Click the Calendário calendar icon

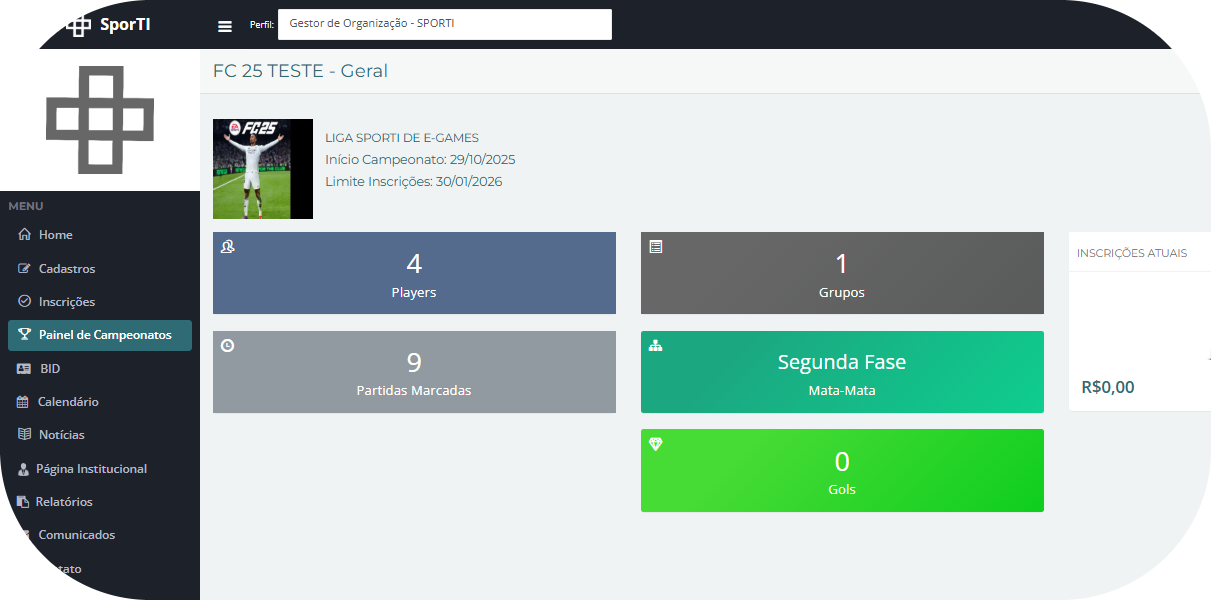23,402
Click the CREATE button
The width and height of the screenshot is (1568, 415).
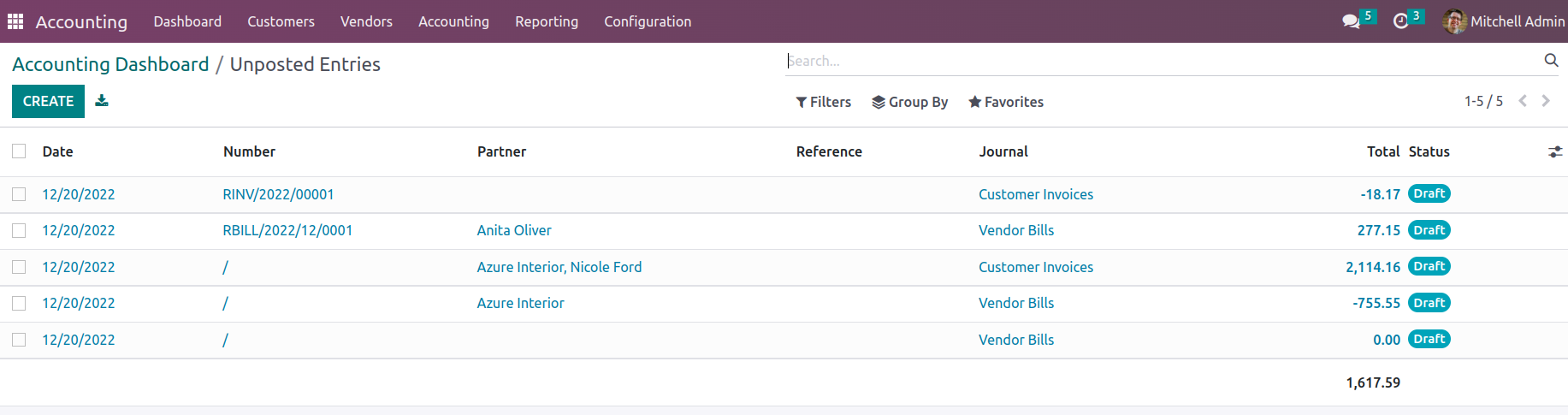click(x=48, y=101)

* * * * * * * * *

- [Work to be completed]:
Copy all of the listing word for word, minus the images.

- [Task solution]:
Click the Calendário calendar icon

23,402
Click the CREATE button
The width and height of the screenshot is (1568, 415).
click(x=48, y=101)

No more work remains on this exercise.